About this task
Please return, with no alterations, the lines below from the very first through the one that contains "Switch to the リクエスト tab".

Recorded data
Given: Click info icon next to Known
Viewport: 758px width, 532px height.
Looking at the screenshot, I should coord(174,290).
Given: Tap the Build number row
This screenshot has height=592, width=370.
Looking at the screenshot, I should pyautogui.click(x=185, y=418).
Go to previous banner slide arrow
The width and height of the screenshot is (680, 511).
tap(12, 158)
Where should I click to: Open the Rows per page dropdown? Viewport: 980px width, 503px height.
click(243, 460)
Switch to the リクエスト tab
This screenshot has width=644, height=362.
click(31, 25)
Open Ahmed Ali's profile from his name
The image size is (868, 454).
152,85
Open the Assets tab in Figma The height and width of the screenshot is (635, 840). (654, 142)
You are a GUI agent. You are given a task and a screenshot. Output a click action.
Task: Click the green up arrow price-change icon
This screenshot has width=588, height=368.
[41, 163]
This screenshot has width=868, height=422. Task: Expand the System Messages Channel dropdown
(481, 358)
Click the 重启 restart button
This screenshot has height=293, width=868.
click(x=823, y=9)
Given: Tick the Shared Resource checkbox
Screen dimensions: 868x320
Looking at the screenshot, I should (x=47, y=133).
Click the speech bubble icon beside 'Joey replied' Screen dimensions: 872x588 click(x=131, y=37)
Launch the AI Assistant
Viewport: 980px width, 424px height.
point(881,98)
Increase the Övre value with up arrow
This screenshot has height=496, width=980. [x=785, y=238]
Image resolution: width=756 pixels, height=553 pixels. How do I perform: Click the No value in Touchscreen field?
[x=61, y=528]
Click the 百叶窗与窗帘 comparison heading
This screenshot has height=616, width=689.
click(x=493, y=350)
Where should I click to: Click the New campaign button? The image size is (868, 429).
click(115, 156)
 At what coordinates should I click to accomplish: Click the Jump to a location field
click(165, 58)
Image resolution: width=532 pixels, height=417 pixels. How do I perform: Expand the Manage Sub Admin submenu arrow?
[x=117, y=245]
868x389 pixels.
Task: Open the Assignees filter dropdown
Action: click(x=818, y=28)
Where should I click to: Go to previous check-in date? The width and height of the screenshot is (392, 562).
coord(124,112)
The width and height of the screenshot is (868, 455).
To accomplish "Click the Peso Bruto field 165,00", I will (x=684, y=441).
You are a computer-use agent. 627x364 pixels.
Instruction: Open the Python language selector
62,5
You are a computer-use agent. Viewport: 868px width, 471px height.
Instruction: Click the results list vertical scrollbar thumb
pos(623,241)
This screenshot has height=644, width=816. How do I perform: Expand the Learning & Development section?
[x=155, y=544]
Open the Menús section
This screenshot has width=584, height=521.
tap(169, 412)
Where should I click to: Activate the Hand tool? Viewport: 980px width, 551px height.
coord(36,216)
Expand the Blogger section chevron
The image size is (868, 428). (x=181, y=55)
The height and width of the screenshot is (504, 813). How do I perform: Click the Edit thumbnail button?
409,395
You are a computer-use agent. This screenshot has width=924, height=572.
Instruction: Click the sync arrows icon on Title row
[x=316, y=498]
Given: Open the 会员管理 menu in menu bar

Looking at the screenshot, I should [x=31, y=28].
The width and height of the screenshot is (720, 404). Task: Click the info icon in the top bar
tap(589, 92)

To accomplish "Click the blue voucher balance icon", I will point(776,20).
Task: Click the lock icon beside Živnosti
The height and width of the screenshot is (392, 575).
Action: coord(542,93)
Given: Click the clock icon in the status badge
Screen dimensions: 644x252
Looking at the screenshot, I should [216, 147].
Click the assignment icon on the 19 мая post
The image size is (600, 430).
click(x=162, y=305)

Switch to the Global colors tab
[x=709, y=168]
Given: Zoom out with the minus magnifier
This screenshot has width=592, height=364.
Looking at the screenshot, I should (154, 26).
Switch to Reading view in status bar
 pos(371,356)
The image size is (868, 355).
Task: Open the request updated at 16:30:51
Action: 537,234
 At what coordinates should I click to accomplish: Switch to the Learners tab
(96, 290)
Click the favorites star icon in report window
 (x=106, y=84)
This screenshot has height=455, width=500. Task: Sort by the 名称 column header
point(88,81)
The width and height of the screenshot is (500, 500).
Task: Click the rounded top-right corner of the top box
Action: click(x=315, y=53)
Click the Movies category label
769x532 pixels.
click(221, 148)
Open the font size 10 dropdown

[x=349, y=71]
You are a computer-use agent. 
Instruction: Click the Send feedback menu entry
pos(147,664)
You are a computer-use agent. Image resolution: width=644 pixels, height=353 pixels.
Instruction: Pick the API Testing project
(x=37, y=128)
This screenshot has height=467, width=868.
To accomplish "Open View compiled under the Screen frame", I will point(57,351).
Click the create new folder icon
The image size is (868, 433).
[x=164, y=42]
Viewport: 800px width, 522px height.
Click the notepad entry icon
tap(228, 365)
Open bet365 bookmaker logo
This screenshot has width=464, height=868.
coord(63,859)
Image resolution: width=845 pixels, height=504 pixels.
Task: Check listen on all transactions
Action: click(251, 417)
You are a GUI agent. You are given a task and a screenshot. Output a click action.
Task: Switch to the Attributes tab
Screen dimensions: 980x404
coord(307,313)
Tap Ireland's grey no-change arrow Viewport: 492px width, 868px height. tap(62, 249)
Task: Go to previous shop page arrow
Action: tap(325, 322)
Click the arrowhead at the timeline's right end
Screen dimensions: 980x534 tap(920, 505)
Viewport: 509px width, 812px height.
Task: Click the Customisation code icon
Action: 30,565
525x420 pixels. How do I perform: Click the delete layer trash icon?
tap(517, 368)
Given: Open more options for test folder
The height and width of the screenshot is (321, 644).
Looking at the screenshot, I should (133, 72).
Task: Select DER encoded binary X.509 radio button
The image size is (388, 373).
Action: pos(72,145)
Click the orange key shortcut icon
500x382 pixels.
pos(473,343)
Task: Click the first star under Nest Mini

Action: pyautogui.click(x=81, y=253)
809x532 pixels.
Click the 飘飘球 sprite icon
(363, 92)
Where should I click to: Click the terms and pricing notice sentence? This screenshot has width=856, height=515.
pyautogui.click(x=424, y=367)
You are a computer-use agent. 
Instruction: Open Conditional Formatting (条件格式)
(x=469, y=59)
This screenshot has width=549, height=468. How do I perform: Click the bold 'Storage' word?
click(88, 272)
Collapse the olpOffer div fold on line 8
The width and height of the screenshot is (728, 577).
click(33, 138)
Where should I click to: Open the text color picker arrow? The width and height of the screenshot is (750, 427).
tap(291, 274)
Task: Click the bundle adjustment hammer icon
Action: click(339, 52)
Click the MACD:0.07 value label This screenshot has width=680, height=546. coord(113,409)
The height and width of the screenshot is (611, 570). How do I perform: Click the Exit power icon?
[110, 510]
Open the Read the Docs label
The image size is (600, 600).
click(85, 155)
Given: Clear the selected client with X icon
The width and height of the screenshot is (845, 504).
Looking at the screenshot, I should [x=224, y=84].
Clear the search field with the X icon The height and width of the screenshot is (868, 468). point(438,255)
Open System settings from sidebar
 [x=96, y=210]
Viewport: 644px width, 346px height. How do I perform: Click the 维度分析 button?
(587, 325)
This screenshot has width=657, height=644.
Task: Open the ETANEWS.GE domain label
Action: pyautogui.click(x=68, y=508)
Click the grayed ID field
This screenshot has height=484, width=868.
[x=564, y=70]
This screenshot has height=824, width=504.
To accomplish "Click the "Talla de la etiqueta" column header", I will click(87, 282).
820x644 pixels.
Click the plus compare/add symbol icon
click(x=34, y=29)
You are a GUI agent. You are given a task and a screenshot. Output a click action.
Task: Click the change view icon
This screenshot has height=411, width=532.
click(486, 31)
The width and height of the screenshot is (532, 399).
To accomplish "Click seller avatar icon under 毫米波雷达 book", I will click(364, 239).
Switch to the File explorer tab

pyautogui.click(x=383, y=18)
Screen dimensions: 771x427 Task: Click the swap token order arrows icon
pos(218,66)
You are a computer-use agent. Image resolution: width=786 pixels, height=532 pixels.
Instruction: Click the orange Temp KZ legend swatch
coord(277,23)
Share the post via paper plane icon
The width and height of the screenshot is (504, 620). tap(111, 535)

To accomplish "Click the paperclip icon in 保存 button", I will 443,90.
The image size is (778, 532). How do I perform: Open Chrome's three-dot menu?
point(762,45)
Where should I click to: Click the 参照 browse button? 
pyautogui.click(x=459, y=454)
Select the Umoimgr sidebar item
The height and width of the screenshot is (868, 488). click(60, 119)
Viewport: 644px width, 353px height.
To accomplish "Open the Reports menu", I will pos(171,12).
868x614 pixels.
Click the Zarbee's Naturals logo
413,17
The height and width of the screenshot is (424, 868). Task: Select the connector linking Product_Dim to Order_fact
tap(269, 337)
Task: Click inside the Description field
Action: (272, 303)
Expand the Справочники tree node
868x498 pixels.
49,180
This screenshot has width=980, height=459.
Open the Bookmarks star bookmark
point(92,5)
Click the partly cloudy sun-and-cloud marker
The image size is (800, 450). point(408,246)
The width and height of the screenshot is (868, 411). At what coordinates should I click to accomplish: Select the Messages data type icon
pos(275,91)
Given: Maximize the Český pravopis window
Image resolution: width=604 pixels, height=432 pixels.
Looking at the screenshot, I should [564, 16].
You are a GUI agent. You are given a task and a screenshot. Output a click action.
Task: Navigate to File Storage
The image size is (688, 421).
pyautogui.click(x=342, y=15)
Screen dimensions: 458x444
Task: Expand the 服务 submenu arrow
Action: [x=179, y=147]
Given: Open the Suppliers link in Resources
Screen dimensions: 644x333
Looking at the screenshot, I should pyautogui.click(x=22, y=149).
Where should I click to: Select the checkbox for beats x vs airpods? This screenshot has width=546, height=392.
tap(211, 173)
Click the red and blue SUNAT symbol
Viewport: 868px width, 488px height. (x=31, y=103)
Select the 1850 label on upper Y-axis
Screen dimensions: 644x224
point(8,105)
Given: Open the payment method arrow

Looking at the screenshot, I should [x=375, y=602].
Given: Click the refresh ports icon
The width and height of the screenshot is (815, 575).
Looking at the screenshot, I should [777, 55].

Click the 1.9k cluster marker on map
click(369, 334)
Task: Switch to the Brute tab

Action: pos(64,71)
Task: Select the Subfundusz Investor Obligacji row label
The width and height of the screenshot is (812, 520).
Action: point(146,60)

The completed task
Given: Click info icon next to Known
Viewport: 758px width, 532px height.
Looking at the screenshot, I should coord(174,290).
Given: Tap the Build number row
This screenshot has height=592, width=370.
Looking at the screenshot, I should pyautogui.click(x=185, y=418).
Go to previous banner slide arrow
The width and height of the screenshot is (680, 511).
tap(12, 158)
Where should I click to: Open the Rows per page dropdown? Viewport: 980px width, 503px height.
click(243, 460)
Switch to the リクエスト tab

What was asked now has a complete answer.